EXERCISE DESCRIPTION: Skip the pictures, and retype the data below in full, exactly.

THE RECORDS:

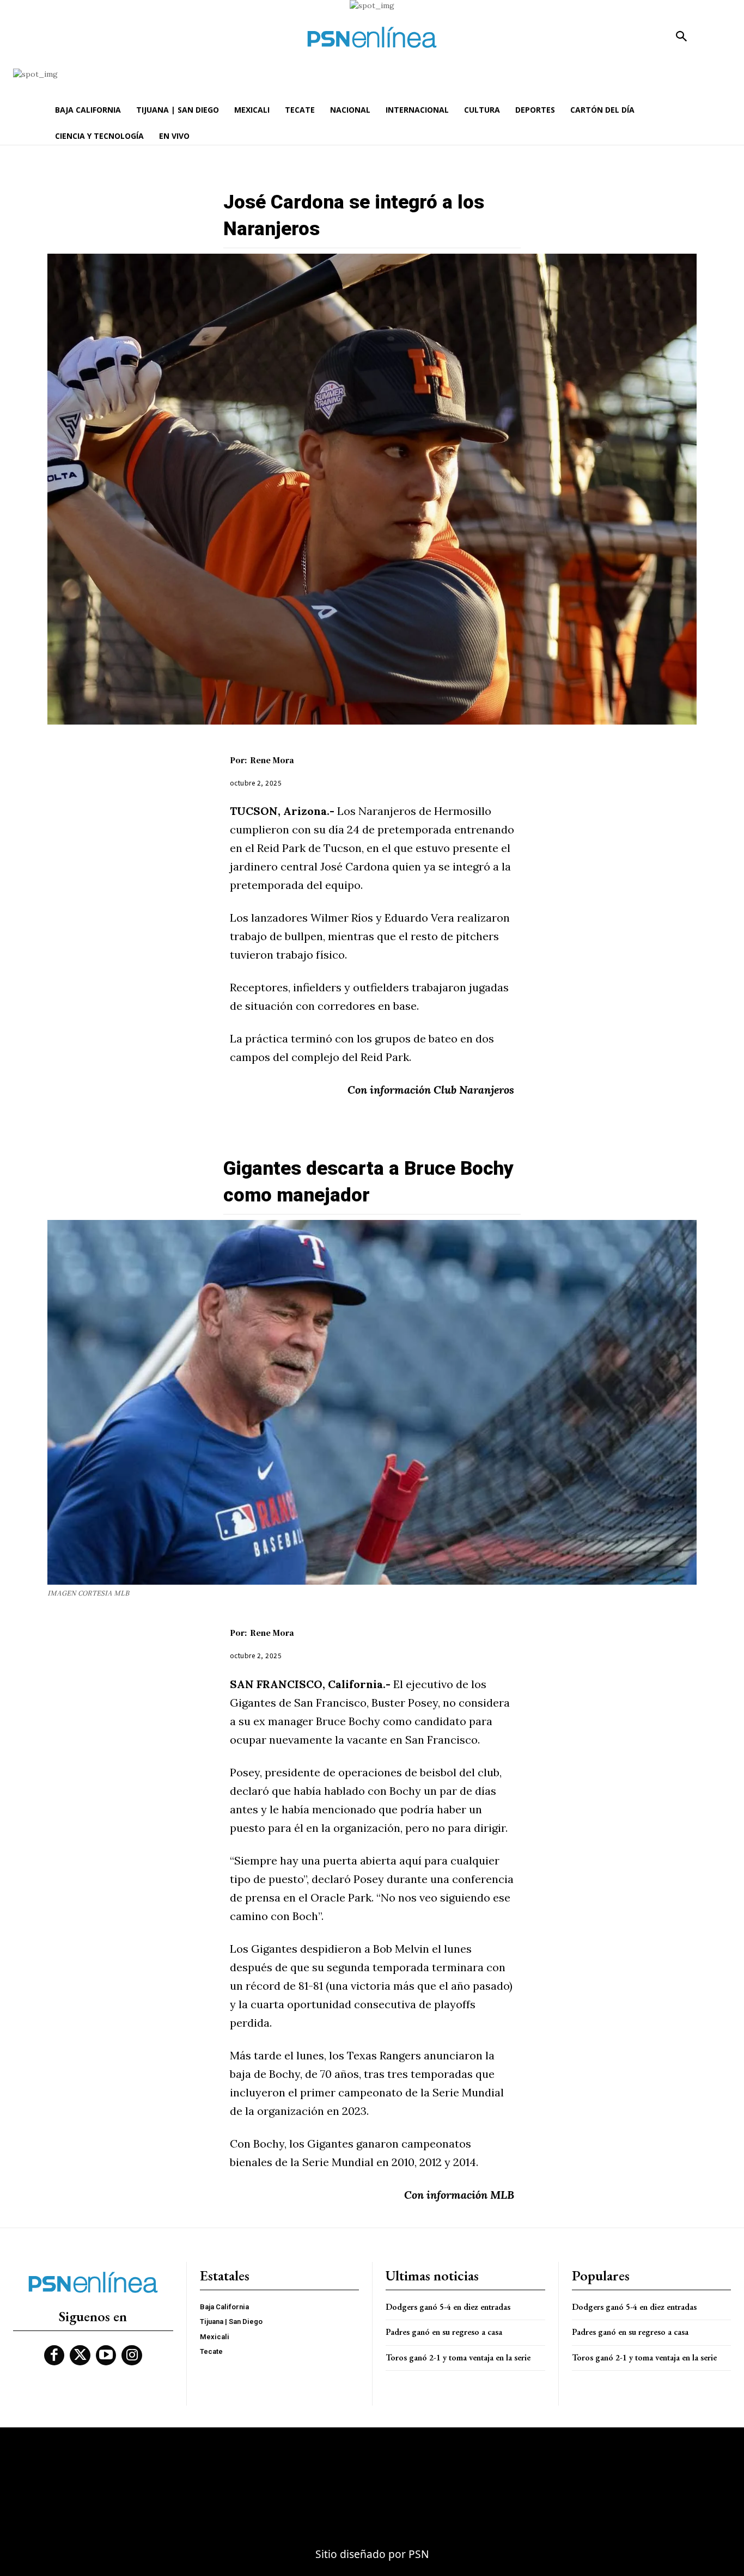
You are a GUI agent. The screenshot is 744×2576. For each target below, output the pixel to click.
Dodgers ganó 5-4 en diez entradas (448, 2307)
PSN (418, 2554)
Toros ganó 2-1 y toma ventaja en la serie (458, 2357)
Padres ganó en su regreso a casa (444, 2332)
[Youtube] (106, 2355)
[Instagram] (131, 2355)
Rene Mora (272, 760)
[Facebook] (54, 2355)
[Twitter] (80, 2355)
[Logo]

ANSWER:
You are a GUI agent. The screenshot is 744×2576. For each target below, output the pixel to click.
Dodgers ganó 5-4 en diez entradas (448, 2307)
PSN (418, 2554)
Toros ganó 2-1 y toma ventaja en la serie (458, 2357)
Padres ganó en su regreso a casa (444, 2332)
[Youtube] (106, 2355)
[Instagram] (131, 2355)
Rene Mora (272, 760)
[Facebook] (54, 2355)
[Twitter] (80, 2355)
[Logo]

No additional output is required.